ProcessWire is built with the idea that it can handle 1,000's of pages. However, there has been sites in the past that have 100,000's. This is where things like $pages->findMany() came in. People have ran large websites without any issue. I can't say much for the amount of requests however, I don't think ProCache is right for you in this instance. For a dynamic site you are best taking advantage of the core cache system (https://processwire.com/api/ref/cache/).

For example, you can use core cache to cache all posts so each user only gets post from the cache and you can clear that cache only when someone posts a comment. ProcessWire's API is so powerful once you get into it that something like this will actually be really easy. 

I can honestly say you are making the right choice with ProcessWire for this project, and with a few tweaks you can have it scale very nicely. 

  • Like 2
Link to comment
Share on other sites

PW runs potentially slower when debug mode is on I guess. Did you disable it in your tests?

There are quite a few big sites and web-apps (even multi-site environments) built with PW. 

Perhaps at some point, no matter what framework you're choosing, you'll need to tweak and optimize at some point.

I'm sure it will only be a matter of time until @bernhard chimes in here and tell you about the wonderful RockFinder SQL module he built.

Some "native PW" queries were dramatically faster when using that module. Just one of many examples what you can do if you want even more speed.

re: ProCache

So far, I haven't had the need for this, but I only keep hearing good things about it. FWIW, here's a related forum thread 

And finally, there's also some "best practise" stuff worth knowing, like (chosen randomly):

 

  • Like 4
Link to comment
Share on other sites

oh, the author simply moved the new version to another, newer forum post, that's all (afaik).

Here's a recent PW community-site (with a nice retro touch) btw, maybe you can get some ideas or inspiration there

 

Link to comment
Share on other sites

Hi @Christof Kehr and welcome to the forum.

1 hour ago, Christof Kehr said:

While searching the forum for sql performance some days ago I stumbled upon the RockSqlFinder post, but as it stated "outdated", I did not look closer into it unfortunately. Thanks for pointing me there, @dragan!

Thx for the hint, I renamed the topic and placed a more obvios comment in the first post.

2 hours ago, Christof Kehr said:

- is ProCache a solution also for frequently changing content?

Why should it not be a solution? It's an absolutely awesome tool, bypassing sql and php completely once the content has been cached, so for sure it would reduce your server load drastically. For example if you had 2.000 requests ans content changed 2 times during these 2.000 requests this would mean 2 requests including php+mysql and 1.998 requests serving only the static HTML file ?

1 hour ago, dragan said:

I'm sure it will only be a matter of time until @bernhard chimes in here and tell you about the wonderful RockFinder SQL module he built.
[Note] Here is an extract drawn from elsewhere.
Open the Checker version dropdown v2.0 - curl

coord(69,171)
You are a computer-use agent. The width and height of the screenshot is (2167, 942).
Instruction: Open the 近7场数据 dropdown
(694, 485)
Thx for the kudos, but I don't think he will need my module for the features he mentioned so far ? RockFinder is great for listings of pages. It is especially built for the coming RockGrid module where you can list thousands of pages in a grid that the user can manipulate on the client side (filtering, instant aggregations etc). It can also be handy for things like CSV export or RSS feeds or the like. Other than that I don't think that it is that useful and the core utilities are perfectly fine (just use pagination and proper limits).
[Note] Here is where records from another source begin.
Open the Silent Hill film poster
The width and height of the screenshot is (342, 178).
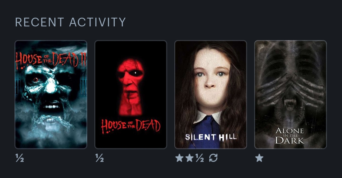[x=211, y=95]
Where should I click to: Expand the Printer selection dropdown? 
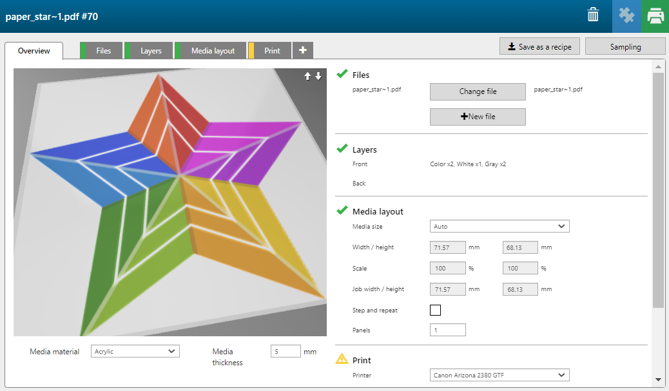499,375
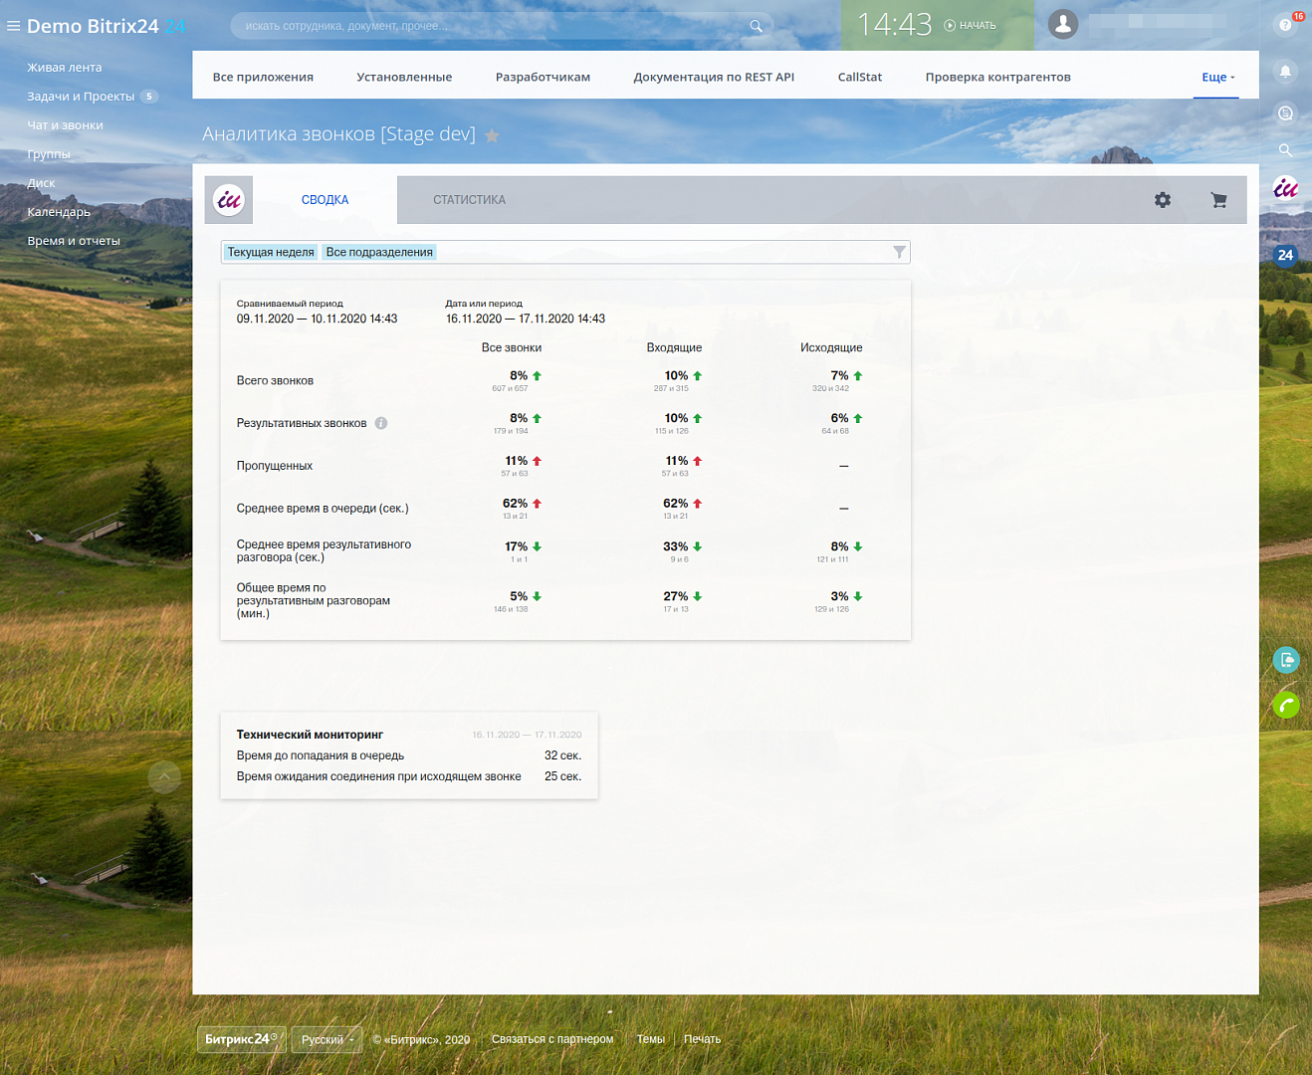Screen dimensions: 1312x1075
Task: Open the Текущая неделя period filter
Action: click(271, 253)
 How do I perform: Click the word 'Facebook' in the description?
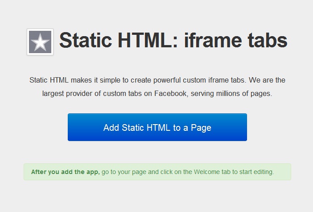[x=170, y=94]
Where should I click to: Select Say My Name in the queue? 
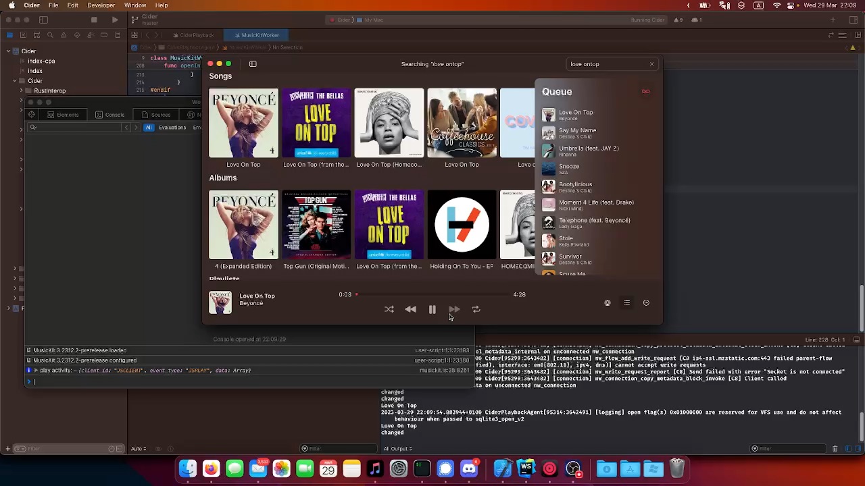click(577, 133)
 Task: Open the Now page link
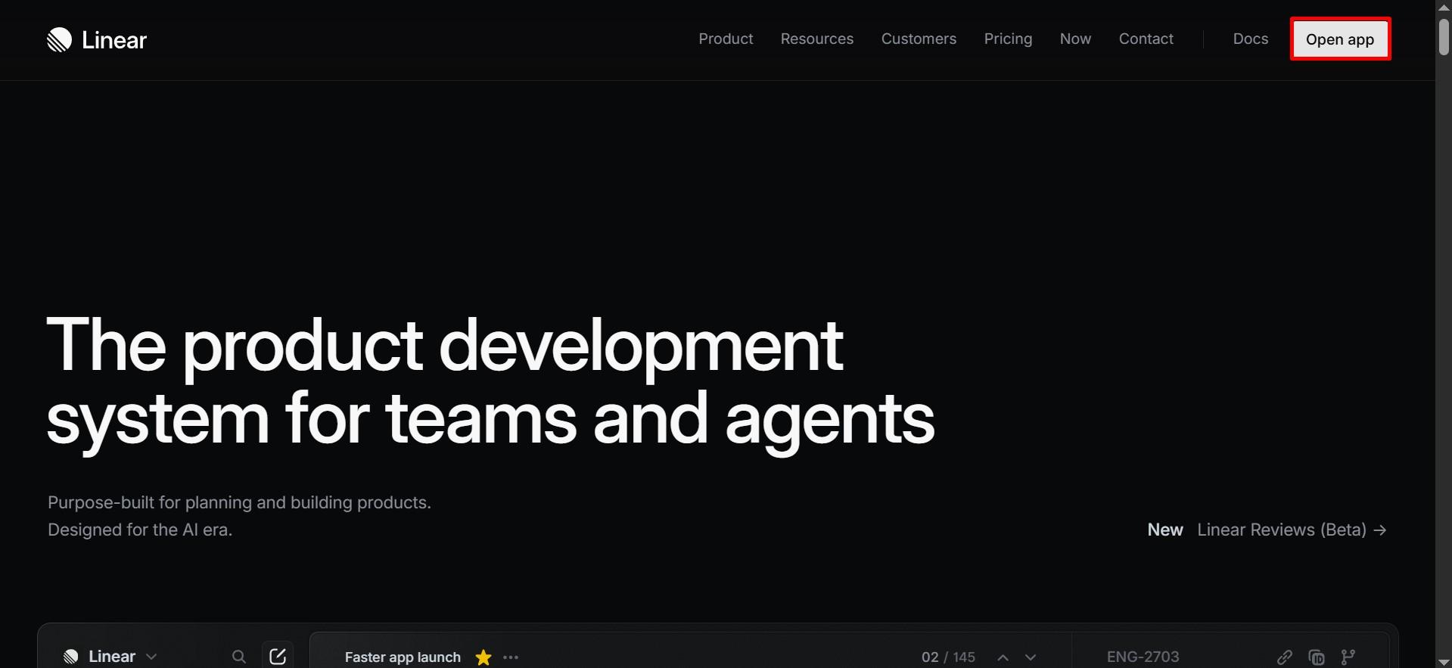[1075, 39]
ProcessWire is already built with scalability in mind and others have already reported sites handling millions of pages (see here for example https://processwire.com/talk/topic/9491-site-with-millions-of-„pages”/ ). It seems that in your case you are more concerned about the scalability of the infrastructure (requests) than the amount of data handled by the system (pages)?! ProCache will for sure be great:

Quote

Using ApacheBench with the homepage of the Skyscrapers site profile, we completed 500 requests (10 concurrent) to the homepage. The amount of time occupied to complete each of these was as follows:

  • 29 seconds: no cache enabled
  • 6 seconds: built-in cache enabled
  • 0.017 seconds: ProCache enabled

These are typical results. As you can see, the performance benefits are huge. ProCache gives you the ability to drastically reduce server resources and exponentially increase the amount of traffic your server could handle. This is especially useful for traffic spikes.

https://processwire.com/api/modules/procache/

2 hours ago, Christof Kehr said:

Repeating my requests, I see the same queries hitting mysql again, so there is nothing cached.
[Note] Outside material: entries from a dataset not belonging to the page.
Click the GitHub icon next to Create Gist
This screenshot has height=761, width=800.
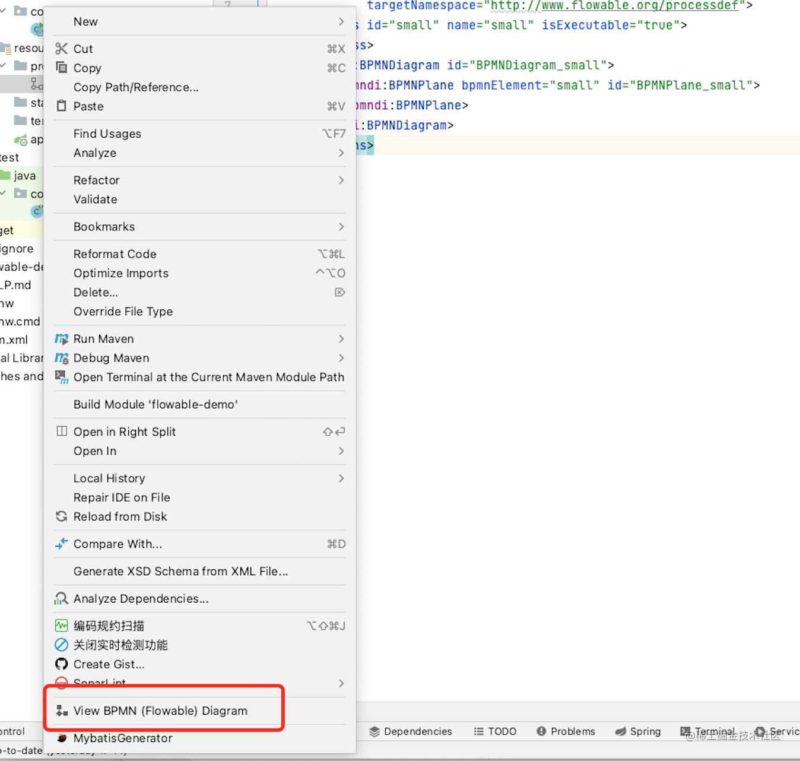pyautogui.click(x=61, y=664)
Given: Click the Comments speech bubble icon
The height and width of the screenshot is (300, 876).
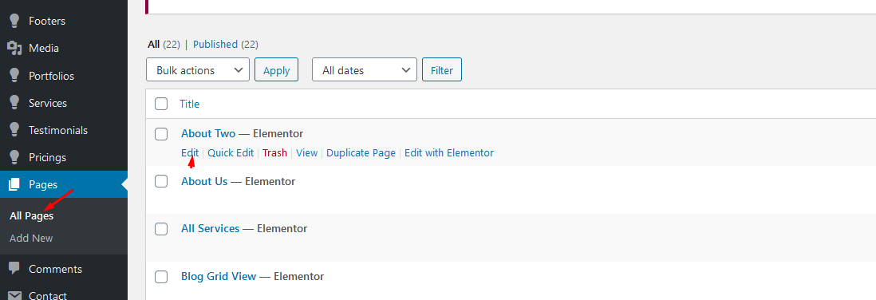Looking at the screenshot, I should (14, 269).
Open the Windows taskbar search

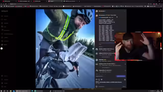pos(4,91)
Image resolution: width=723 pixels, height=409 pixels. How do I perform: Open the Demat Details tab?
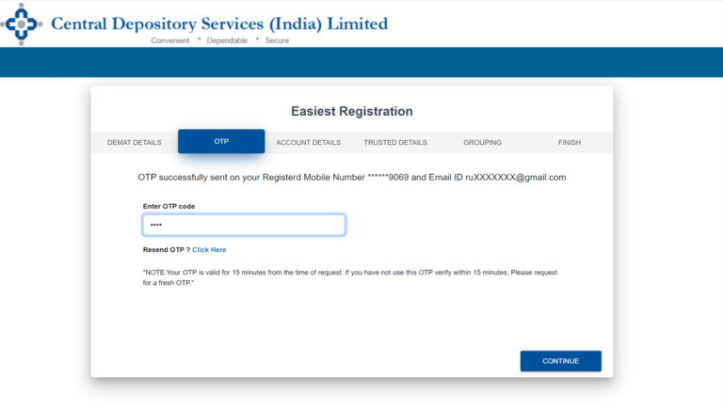point(135,142)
Not sure about this one, because the find queries usually are cached, but I don't know exactly how that works because usually you don't have to care about such things as it just works? 

1 hour ago, Tom. said:

I can't say much for the amount of requests however, I don't think ProCache is right for you in this instance. For a dynamic site you are best taking advantage of the core cache system (https://processwire.com/api/ref/cache/).

Maybe I'm misunderstanding you or @Christof Kehr but why do you think ProCache would be no good idea here? Or why should the core cache be the better choice? Of course, ProCache is not the solution to all our problems, but this statement definitely needs a more detailed explanation ? 

  • Like 1
Link to comment
Share on other sites

11 hours ago, bernhard said:

Not sure about this one, because the find queries usually are cached, but I don't know exactly how that works because usually you don't have to care about such things as it just works? 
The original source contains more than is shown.